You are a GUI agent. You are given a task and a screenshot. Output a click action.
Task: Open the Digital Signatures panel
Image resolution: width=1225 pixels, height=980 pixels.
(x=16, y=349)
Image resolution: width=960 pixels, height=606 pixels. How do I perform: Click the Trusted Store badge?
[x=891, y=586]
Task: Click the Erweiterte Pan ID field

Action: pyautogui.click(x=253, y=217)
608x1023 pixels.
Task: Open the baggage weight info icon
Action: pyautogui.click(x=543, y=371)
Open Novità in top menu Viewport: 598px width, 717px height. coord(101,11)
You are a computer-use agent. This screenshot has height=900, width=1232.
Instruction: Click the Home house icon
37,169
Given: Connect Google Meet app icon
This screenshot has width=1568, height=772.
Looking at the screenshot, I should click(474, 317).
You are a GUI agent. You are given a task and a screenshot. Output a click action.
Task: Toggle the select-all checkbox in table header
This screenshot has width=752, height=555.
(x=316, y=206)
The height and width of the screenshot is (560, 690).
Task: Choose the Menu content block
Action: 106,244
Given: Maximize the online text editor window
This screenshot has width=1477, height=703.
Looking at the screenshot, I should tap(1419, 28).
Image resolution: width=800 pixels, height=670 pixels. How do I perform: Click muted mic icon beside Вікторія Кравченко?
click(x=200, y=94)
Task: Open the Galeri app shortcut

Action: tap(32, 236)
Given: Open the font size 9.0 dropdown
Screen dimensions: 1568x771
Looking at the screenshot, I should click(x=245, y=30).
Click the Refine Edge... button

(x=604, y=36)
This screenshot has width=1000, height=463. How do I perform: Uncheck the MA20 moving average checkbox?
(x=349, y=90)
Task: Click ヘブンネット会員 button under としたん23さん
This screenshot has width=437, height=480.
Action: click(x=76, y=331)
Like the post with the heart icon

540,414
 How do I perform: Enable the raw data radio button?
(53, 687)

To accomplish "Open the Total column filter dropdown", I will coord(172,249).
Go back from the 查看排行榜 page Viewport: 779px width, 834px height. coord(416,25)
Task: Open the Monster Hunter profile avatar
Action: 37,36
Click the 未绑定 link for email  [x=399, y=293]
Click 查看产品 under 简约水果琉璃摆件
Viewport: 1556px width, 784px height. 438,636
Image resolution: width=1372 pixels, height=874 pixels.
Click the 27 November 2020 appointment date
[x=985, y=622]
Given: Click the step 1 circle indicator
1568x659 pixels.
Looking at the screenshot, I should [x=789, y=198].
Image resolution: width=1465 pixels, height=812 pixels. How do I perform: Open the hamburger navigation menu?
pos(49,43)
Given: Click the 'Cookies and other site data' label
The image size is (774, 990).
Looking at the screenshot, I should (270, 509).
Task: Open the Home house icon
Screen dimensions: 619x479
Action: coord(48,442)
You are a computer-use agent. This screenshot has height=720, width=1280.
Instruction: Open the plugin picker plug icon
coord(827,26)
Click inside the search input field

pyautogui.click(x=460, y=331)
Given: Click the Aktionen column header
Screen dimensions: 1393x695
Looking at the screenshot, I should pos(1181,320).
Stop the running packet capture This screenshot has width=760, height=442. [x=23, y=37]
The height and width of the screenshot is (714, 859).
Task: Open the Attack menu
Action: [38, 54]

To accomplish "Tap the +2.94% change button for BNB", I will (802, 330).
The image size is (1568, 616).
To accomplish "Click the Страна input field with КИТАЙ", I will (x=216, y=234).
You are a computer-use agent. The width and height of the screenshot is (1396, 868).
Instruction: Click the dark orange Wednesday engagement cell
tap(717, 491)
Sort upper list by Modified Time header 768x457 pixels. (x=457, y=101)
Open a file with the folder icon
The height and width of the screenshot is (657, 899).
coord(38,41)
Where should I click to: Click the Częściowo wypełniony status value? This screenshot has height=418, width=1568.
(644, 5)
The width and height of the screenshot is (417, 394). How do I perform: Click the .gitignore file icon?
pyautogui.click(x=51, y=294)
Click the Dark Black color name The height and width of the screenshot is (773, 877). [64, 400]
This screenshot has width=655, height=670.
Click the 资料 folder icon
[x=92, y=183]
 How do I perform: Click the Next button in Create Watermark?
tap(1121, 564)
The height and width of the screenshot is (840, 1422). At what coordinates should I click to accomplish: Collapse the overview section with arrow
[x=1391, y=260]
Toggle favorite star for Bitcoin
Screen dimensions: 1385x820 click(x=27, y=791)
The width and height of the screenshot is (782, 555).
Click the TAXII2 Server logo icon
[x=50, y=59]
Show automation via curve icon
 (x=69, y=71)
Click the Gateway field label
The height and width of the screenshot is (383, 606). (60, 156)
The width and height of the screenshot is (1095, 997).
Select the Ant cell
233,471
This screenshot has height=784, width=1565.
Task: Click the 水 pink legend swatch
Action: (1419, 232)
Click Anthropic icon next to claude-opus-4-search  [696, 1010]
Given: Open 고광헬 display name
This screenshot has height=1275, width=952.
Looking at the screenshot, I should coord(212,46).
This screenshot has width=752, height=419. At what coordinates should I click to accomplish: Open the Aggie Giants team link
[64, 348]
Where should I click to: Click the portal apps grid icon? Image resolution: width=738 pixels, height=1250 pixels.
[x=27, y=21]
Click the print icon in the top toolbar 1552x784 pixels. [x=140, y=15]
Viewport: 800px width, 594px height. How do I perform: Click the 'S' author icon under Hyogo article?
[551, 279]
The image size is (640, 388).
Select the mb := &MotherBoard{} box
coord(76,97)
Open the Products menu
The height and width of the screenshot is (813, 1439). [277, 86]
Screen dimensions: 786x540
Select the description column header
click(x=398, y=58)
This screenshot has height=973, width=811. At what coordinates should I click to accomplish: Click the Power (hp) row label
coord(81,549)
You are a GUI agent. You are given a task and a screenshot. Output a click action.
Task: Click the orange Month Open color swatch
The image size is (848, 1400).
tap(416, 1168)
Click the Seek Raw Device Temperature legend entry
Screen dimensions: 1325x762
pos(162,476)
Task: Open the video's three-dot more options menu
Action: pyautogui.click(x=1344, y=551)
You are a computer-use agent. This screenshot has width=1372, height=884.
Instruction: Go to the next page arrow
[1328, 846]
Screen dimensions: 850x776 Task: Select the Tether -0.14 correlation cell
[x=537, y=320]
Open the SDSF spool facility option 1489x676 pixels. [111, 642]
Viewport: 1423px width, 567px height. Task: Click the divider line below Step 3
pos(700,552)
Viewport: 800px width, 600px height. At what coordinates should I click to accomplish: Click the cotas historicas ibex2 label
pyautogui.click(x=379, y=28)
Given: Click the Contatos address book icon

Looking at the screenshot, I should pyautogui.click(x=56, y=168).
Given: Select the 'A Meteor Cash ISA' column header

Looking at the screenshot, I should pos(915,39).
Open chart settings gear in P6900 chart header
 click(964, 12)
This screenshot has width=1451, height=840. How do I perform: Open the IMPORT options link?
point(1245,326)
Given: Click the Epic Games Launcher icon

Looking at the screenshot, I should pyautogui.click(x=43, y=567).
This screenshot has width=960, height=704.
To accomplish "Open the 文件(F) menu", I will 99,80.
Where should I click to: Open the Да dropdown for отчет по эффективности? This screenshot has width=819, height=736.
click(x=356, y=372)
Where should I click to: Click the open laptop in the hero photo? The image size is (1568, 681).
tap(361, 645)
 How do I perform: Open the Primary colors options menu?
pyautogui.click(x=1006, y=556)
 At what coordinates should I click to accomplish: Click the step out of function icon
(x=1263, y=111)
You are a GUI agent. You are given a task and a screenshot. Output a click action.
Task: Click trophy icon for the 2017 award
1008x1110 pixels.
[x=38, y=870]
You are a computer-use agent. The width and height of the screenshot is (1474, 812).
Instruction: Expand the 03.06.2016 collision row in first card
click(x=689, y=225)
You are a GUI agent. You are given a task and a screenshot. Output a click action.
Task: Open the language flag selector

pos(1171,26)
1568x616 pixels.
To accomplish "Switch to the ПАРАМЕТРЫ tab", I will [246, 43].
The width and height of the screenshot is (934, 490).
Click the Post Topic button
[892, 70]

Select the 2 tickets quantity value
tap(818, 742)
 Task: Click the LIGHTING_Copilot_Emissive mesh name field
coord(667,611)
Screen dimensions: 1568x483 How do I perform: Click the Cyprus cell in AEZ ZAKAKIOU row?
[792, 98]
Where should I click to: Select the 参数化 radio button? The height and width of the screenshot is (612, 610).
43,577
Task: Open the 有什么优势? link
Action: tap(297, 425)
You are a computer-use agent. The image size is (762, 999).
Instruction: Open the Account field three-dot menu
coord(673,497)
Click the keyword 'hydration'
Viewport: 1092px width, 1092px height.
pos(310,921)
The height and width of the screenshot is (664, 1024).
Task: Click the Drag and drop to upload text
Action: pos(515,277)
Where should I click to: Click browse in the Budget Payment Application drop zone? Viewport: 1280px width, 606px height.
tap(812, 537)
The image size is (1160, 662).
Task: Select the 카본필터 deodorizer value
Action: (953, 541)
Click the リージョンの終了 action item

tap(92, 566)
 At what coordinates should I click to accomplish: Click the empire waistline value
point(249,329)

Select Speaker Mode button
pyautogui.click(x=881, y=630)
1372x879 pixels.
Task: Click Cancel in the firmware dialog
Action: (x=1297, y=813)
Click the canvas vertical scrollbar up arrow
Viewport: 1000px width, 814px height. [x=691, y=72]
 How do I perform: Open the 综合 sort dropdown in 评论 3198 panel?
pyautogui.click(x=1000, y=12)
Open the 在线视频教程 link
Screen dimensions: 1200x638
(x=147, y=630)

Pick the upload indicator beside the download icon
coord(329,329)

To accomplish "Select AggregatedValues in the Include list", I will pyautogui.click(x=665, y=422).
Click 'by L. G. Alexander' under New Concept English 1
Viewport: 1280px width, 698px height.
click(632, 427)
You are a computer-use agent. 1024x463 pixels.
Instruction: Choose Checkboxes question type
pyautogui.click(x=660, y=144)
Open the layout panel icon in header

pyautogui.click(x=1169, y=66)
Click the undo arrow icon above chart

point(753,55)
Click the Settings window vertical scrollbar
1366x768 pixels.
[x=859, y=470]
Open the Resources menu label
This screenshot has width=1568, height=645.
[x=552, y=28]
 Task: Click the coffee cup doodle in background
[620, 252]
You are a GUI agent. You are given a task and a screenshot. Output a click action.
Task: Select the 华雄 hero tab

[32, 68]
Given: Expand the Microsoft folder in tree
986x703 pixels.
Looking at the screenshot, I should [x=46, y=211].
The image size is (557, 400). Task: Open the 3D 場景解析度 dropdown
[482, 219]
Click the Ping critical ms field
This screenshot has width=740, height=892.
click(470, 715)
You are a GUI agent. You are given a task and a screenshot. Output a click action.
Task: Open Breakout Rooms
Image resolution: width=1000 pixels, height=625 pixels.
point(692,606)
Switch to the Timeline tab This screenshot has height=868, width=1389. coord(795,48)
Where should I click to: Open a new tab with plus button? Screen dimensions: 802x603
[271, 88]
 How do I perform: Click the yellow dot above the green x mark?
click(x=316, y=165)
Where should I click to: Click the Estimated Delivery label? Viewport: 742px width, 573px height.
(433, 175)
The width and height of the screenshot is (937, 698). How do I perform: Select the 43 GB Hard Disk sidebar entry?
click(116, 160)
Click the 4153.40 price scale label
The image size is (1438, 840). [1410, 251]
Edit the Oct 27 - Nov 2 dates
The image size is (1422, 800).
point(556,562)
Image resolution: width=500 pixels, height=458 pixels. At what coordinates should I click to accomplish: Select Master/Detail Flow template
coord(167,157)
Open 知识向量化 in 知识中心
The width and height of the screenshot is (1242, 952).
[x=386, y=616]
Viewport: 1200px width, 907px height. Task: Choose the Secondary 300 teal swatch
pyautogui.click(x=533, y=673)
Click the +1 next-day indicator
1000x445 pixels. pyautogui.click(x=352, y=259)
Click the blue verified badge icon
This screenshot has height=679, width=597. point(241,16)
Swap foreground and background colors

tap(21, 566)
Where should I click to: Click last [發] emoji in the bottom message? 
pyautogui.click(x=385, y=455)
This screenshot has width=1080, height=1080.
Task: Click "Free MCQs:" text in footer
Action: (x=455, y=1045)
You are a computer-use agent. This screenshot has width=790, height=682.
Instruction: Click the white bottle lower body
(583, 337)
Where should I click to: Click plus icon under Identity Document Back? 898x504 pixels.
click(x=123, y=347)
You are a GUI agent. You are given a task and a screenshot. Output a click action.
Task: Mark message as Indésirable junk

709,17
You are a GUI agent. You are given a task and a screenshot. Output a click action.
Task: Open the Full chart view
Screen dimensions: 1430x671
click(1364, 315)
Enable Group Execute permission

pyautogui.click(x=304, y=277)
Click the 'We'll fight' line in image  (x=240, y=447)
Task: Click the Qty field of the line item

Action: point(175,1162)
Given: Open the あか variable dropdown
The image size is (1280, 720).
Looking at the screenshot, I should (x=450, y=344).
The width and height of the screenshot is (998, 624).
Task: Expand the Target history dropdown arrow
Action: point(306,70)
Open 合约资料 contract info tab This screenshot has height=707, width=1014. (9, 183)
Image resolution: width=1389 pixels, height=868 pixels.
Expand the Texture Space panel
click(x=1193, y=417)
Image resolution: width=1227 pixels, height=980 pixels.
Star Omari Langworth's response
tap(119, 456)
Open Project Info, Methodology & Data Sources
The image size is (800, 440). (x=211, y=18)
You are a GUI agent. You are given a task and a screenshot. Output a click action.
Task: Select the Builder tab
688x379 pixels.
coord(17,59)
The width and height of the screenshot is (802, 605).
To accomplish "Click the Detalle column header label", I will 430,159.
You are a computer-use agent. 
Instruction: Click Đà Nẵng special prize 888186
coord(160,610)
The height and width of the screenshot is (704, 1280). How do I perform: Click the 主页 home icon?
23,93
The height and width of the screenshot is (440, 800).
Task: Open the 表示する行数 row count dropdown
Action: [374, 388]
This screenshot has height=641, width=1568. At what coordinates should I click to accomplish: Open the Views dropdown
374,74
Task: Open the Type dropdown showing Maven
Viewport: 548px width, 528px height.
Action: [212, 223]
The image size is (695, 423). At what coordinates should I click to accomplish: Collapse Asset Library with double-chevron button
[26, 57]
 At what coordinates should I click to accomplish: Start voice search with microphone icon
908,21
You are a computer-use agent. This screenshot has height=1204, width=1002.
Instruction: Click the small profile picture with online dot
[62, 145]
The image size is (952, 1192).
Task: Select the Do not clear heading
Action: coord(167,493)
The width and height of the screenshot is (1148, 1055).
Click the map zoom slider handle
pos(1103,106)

> [Prompt] Print exactly the lines above, between the one holding "The image size is (848, 1400)." and the one holding "Open the SDSF", inclusive, and nothing besides.

> [Solution to this exercise]
The image size is (848, 1400).
tap(416, 1168)
Click the Seek Raw Device Temperature legend entry
Screen dimensions: 1325x762
pos(162,476)
Task: Open the video's three-dot more options menu
Action: pyautogui.click(x=1344, y=551)
You are a computer-use agent. This screenshot has width=1372, height=884.
Instruction: Go to the next page arrow
[1328, 846]
Screen dimensions: 850x776 Task: Select the Tether -0.14 correlation cell
[x=537, y=320]
Open the SDSF spool facility option 1489x676 pixels. [111, 642]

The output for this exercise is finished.